▶ [TEXTE DONNÉ]:
|---|

Après le repas, la pluie a cessé, et comme je n’ai pas réussi à convaincre mes camarades d’aller écouter un concert symphonique, nous tentons de tenter la balade en montagne. Je suis Valaisanne, comme vous le savez, et donc, lorsqu’on me parle de montagne, je ne vais pas me laisser impressionner. Après quelques kilomètres de route, le minibus s’arrête non loin d’une chute d’eau. C’est là que commence le parcours. En guise de promenade en montagne, c’est une série interminable d’escaliers qui nous attend, certains normaux, quoiqu’inégaux, d’autres carrément taillés dans le roc. Autant dire que ce n’était pas drôle. Au bout d’une demie heure, je jette l’éponge. Les marches sont de plus en plus hautes et mes muscles refusent de me porter. Ma tête également dit que chaque marche montée devra être redescendue, et j’appréhende cet effort. En effet, j’ai beau être bien chaussée, lors de la descente, je me retrouve sur les fesses. Oui, la roche mouillée glisse. Pour atténuer mon humiliation, mes petits camarades et notre guide se retrouvent également plusieurs fois le postérieur au sol !

|---|

▶ [LIGNES FOURNIES]:

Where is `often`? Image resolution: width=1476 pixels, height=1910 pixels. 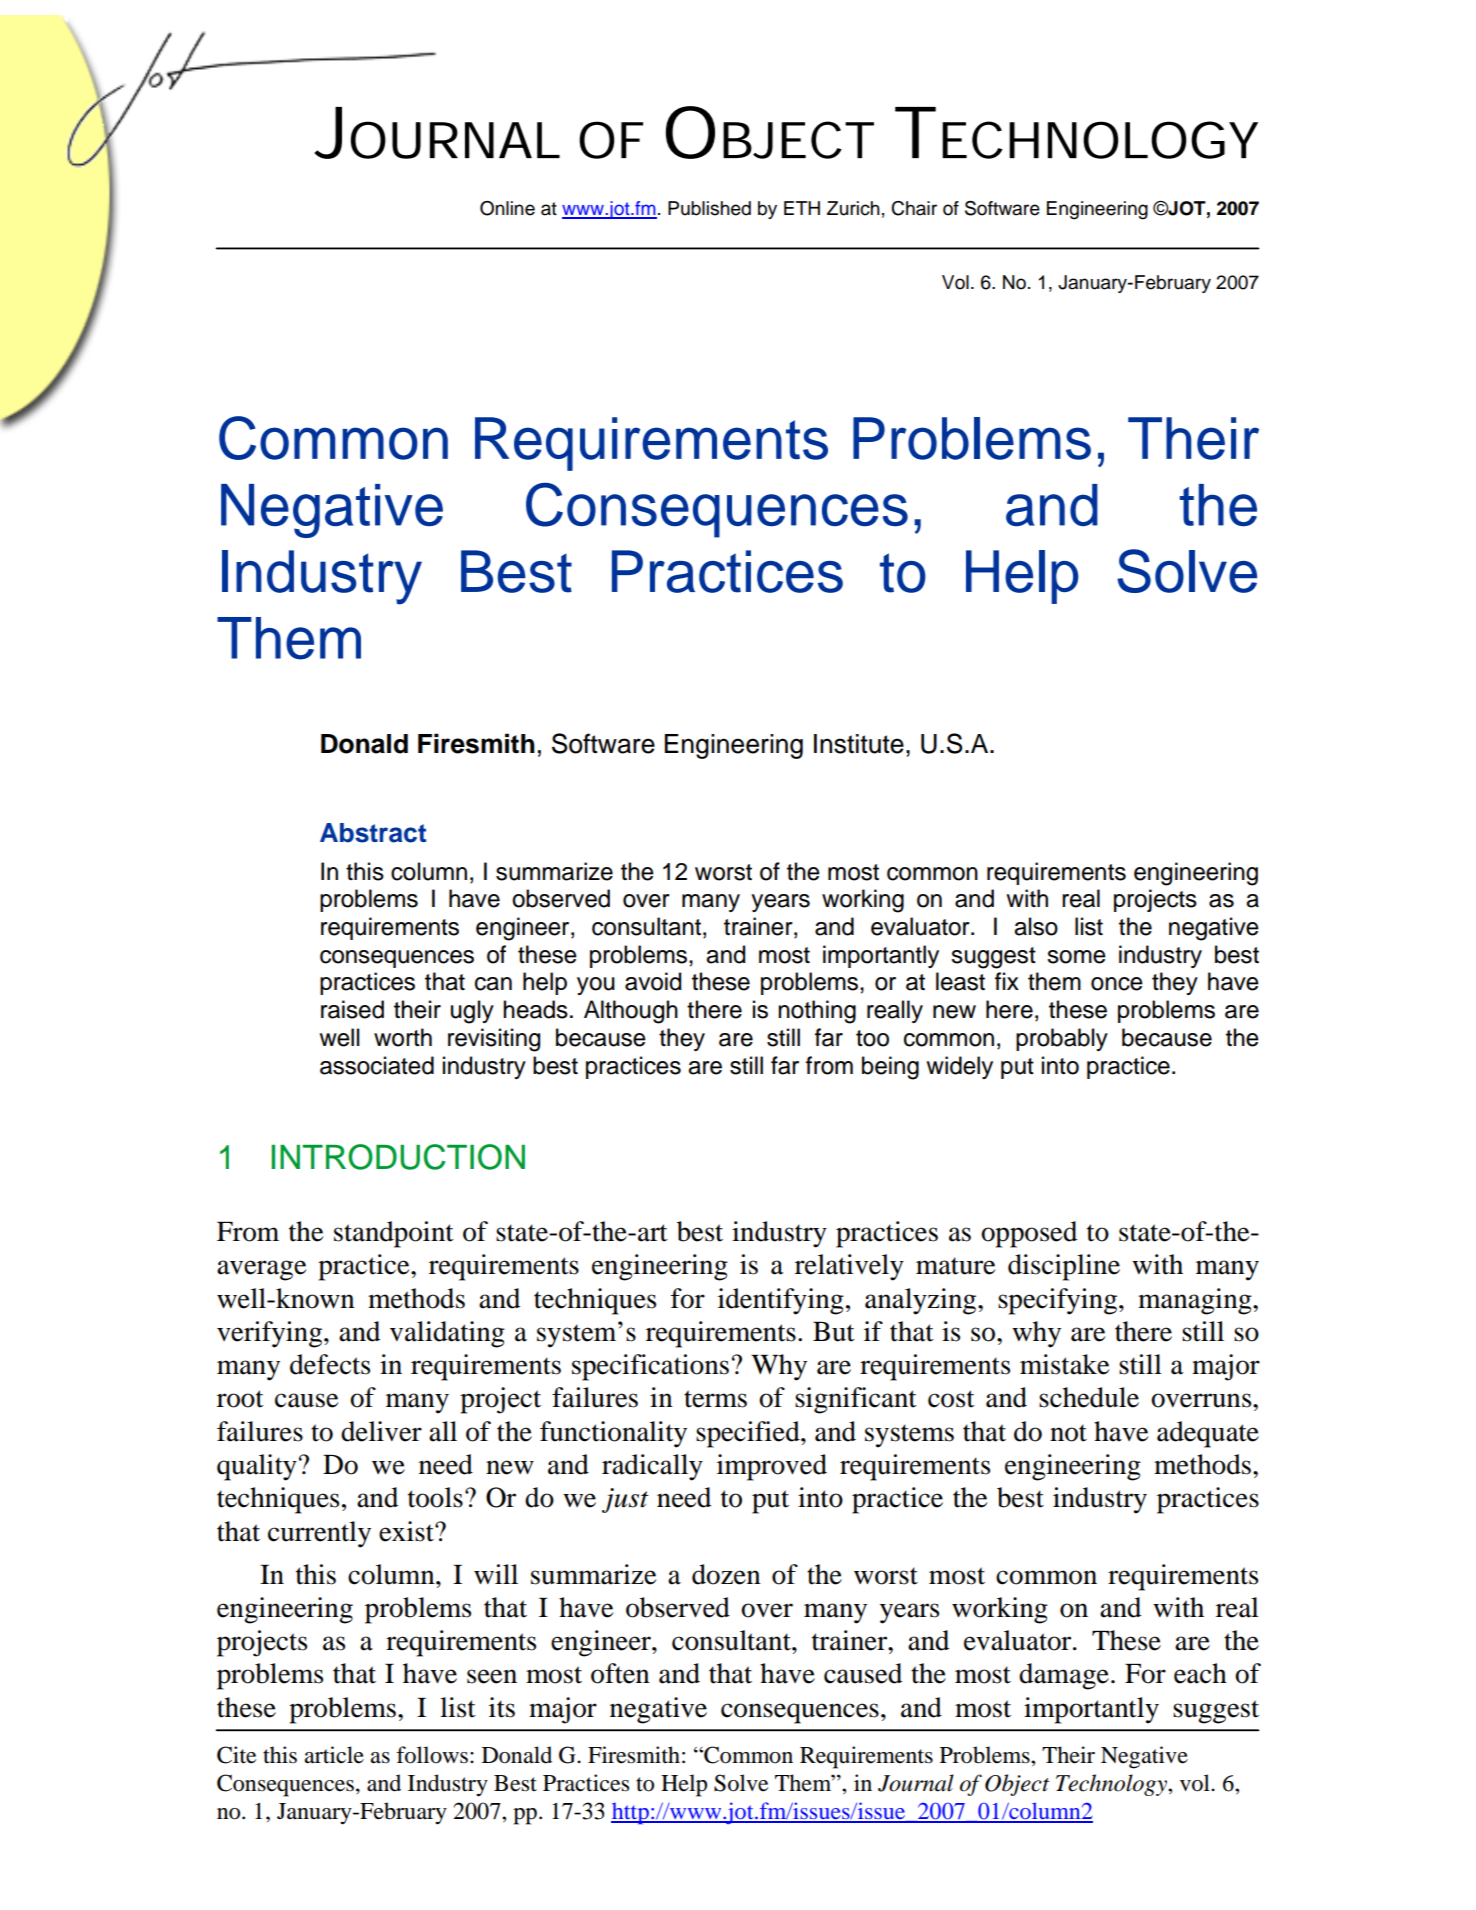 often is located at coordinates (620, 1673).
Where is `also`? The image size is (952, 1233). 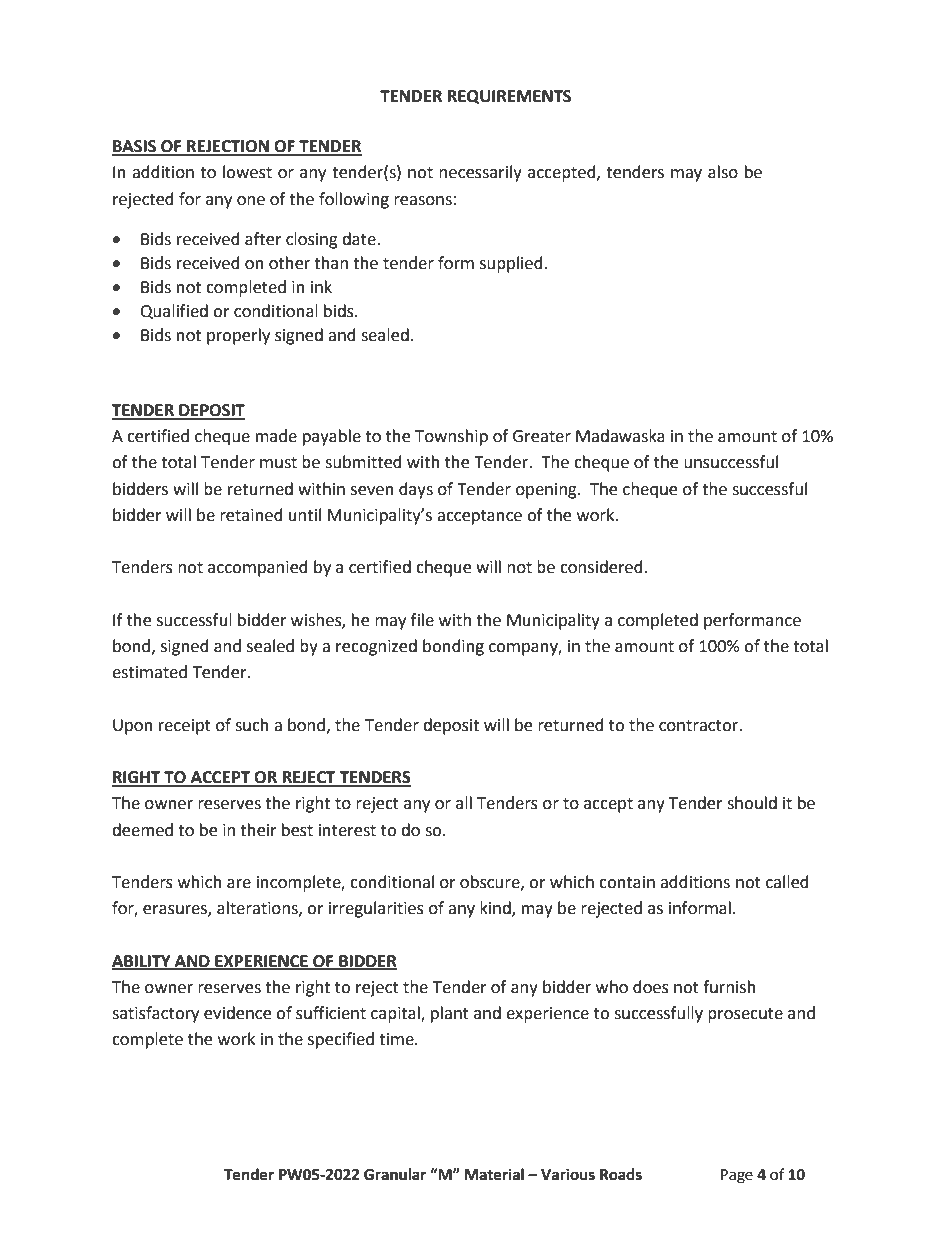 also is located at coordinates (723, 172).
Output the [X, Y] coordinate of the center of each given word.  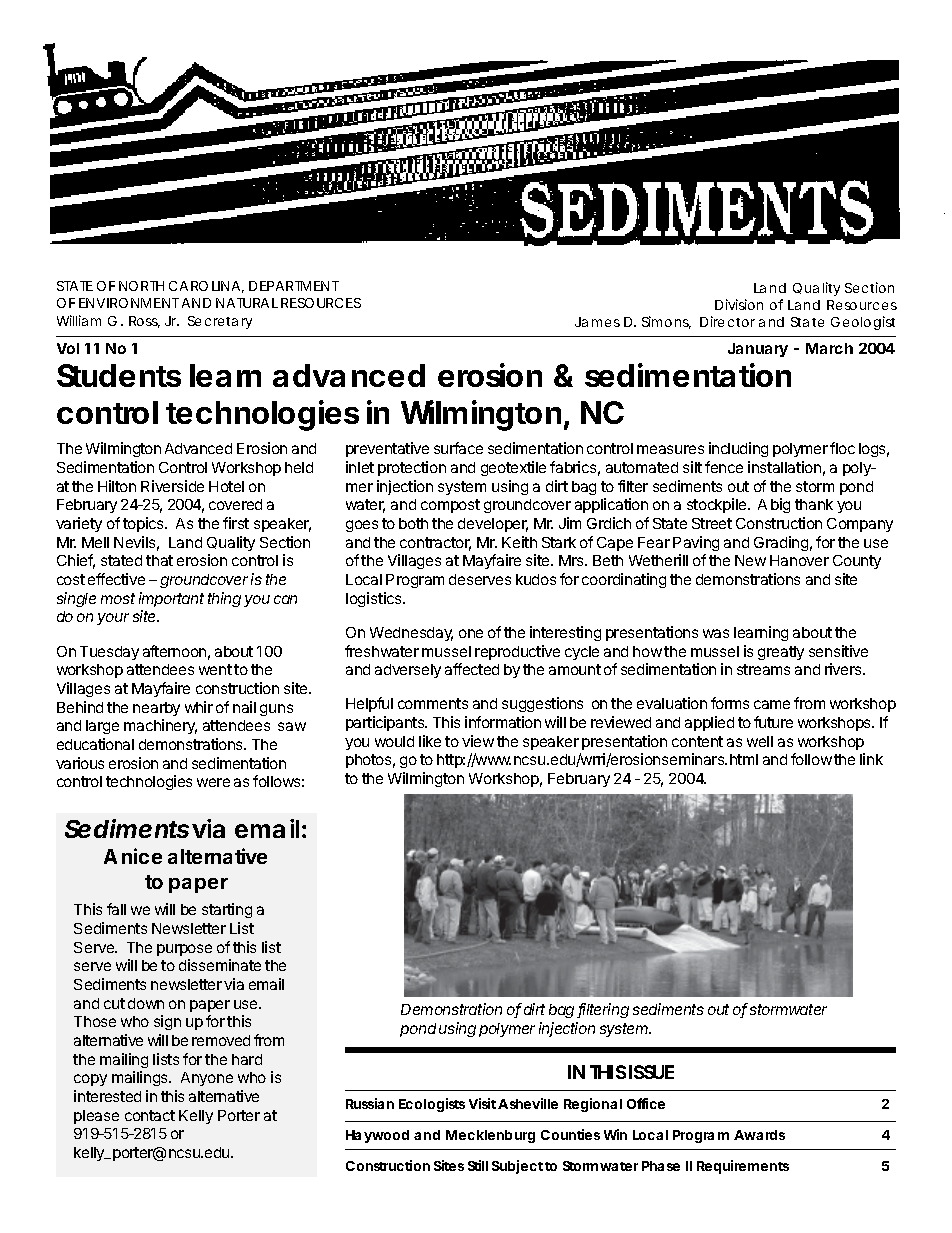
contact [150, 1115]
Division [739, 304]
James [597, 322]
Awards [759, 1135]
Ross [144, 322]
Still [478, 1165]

|---|

▶ [TRAVAIL À FAIRE]:
1/ Redonnez intégralement le texte donné, sans y apporter la moindre modification.
2/ Renommez « Division » en « Department » dans le passage des lignes qui commence à la ligne contenant « Output the [X, Y] » et se termine avec la dernière ligne. Donnez uniquement ce passage, sans aucun autre changement et sans les images.

▶ [SOLUTIONS DES EXERCICES]:
1/
Après le repas, la pluie a cessé, et comme je n’ai pas réussi à convaincre mes camarades d’aller écouter un concert symphonique, nous tentons de tenter la balade en montagne. Je suis Valaisanne, comme vous le savez, et donc, lorsqu’on me parle de montagne, je ne vais pas me laisser impressionner. Après quelques kilomètres de route, le minibus s’arrête non loin d’une chute d’eau. C’est là que commence le parcours. En guise de promenade en montagne, c’est une série interminable d’escaliers qui nous attend, certains normaux, quoiqu’inégaux, d’autres carrément taillés dans le roc. Autant dire que ce n’était pas drôle. Au bout d’une demie heure, je jette l’éponge. Les marches sont de plus en plus hautes et mes muscles refusent de me porter. Ma tête également dit que chaque marche montée devra être redescendue, et j’appréhende cet effort. En effet, j’ai beau être bien chaussée, lors de la descente, je me retrouve sur les fesses. Oui, la roche mouillée glisse. Pour atténuer mon humiliation, mes petits camarades et notre guide se retrouvent également plusieurs fois le postérieur au sol !

2/
Output the [X, Y] coordinate of the center of each given word.  
contact [150, 1115]
Department [739, 304]
James [597, 322]
Awards [759, 1135]
Ross [144, 322]
Still [478, 1165]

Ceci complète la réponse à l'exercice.